## ТЕКСТ ДЛЯ ЧТЕНИЯ:
Темный круг

Темный круг

Филарет Иванович Чернов (1878–1940) — талантливый поэт-самоучка, лучшие свои произведения создавший на рубеже 10-20-х гг. прошлого века. Ему так и не удалось напечатать книгу стихов, хотя они публиковались во многих популярных журналах того времени: «Вестник Европы», «Русское богатство», «Нива», «Огонек», «Живописное обозрение», «Новый Сатирикон»…

После революции Ф. Чернов изредка печатался в советской периодике, работал внештатным литконсультантом. Умер в психиатрической больнице.

Настоящий сборник — первое серьезное знакомство современного читателя с философской и пейзажной лирикой поэта. В нем собраны публикации в журналах и газетах; стихи из тетрадей, хранящихся в архиве Бременского университета; воспоминания друга поэта Евгения Кропивницкого и другие материалы.

Жанры: Биографии и мемуары, Поэзия, Русская классическая проза
Серия: Серебряный пепел
Всего страниц: 30
ISBN: -
Год издания: 2011
Формат: Полный

Темный круг читать онлайн бесплатно

Шрифт
Интервал

ФИЛАРЕТ ЧЕРНОВ. ТЕМНЫЙ КРУГ

Albus[1]. Может быть, он? (О поэте Филарете Чернове)


1


Когда я слышу в ночь глухую,
Как темным воем воет пес,
Я чую: муку мировую
Он выражает в нем без слез.

## ЗАПИСИ:
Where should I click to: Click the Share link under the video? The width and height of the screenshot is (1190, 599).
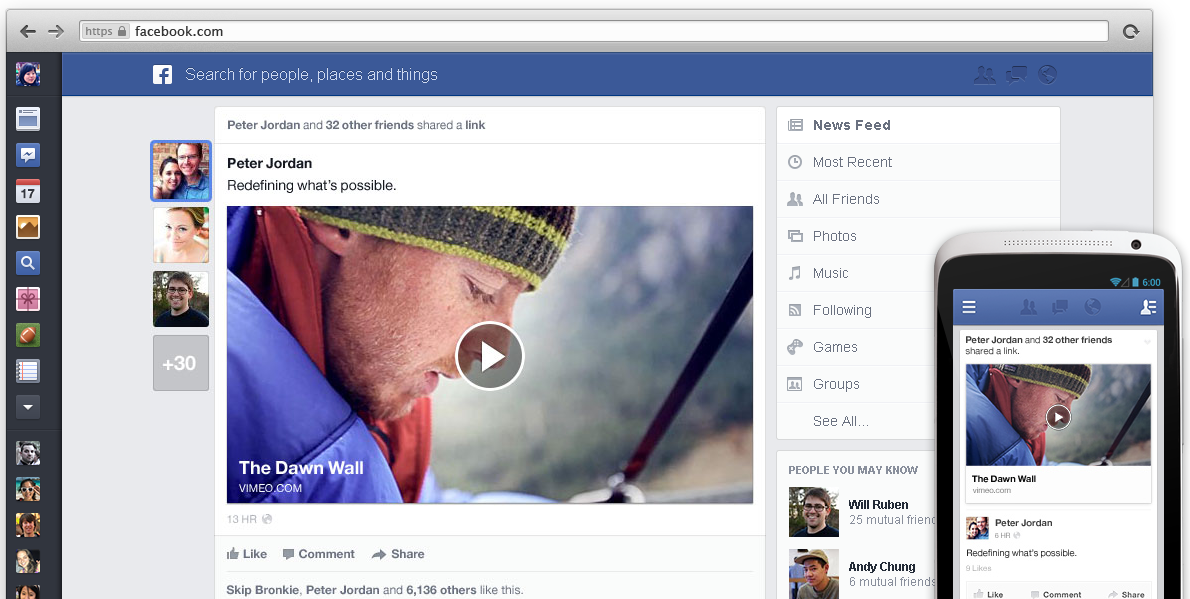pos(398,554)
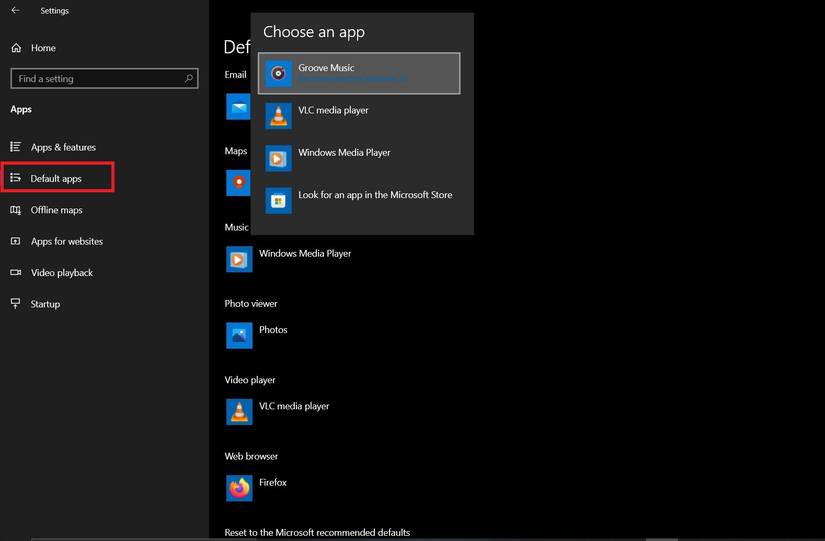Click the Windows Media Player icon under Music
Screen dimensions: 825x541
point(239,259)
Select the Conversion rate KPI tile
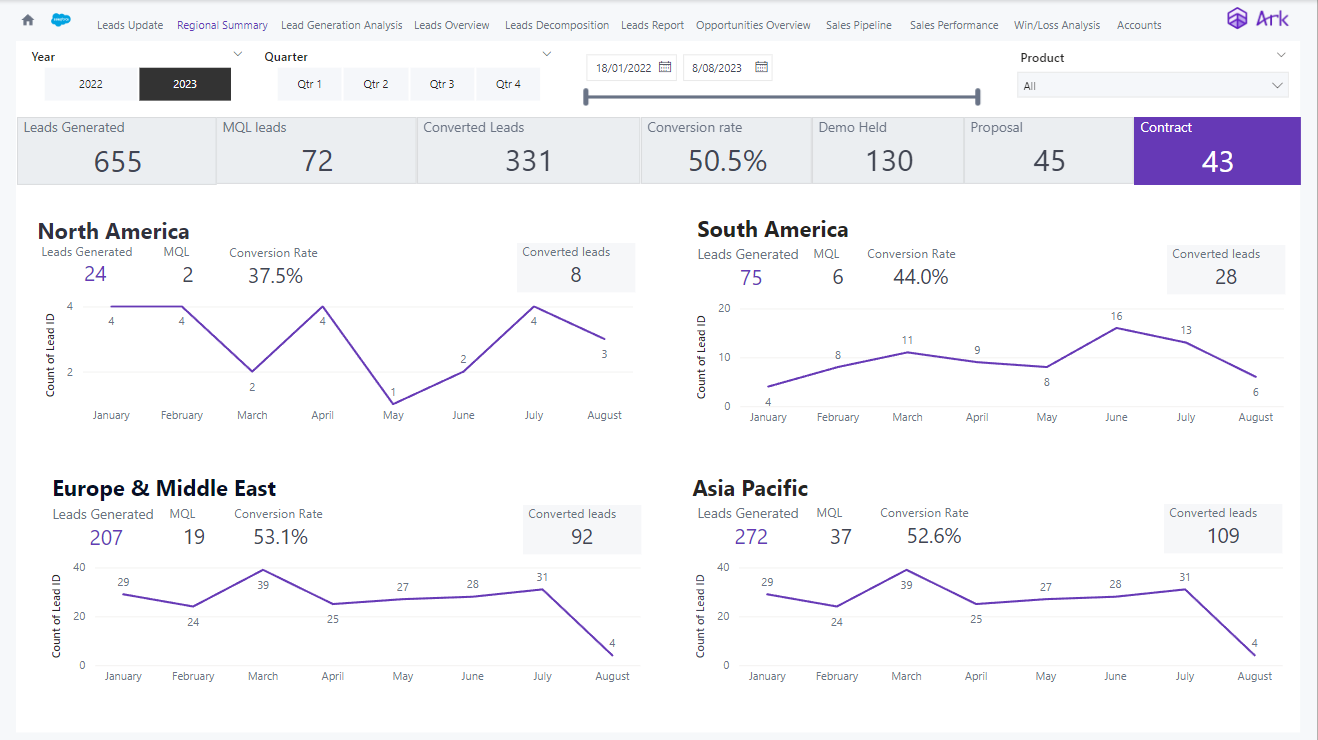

## ЗАДАНИЯ:
a – В какой серии вышел сборник, о котором говорится в тексте о поэте Филарете Чернове?
b – Обновите все записи, заменив в них «screenshot» на «image» и оставив всё остальное без изменений. Картинки в ответ не включайте.
Текст и записи — два отдельных материала, между собой не связанных.

## ОТВЕТЫ:
a – В серии «Серебряный пепел».

b –
Where should I click to: Click the Share link under the video? The width and height of the image is (1190, 599).
pos(398,554)
Click the Windows Media Player icon under Music
Screen dimensions: 825x541
point(239,259)
Select the Conversion rate KPI tile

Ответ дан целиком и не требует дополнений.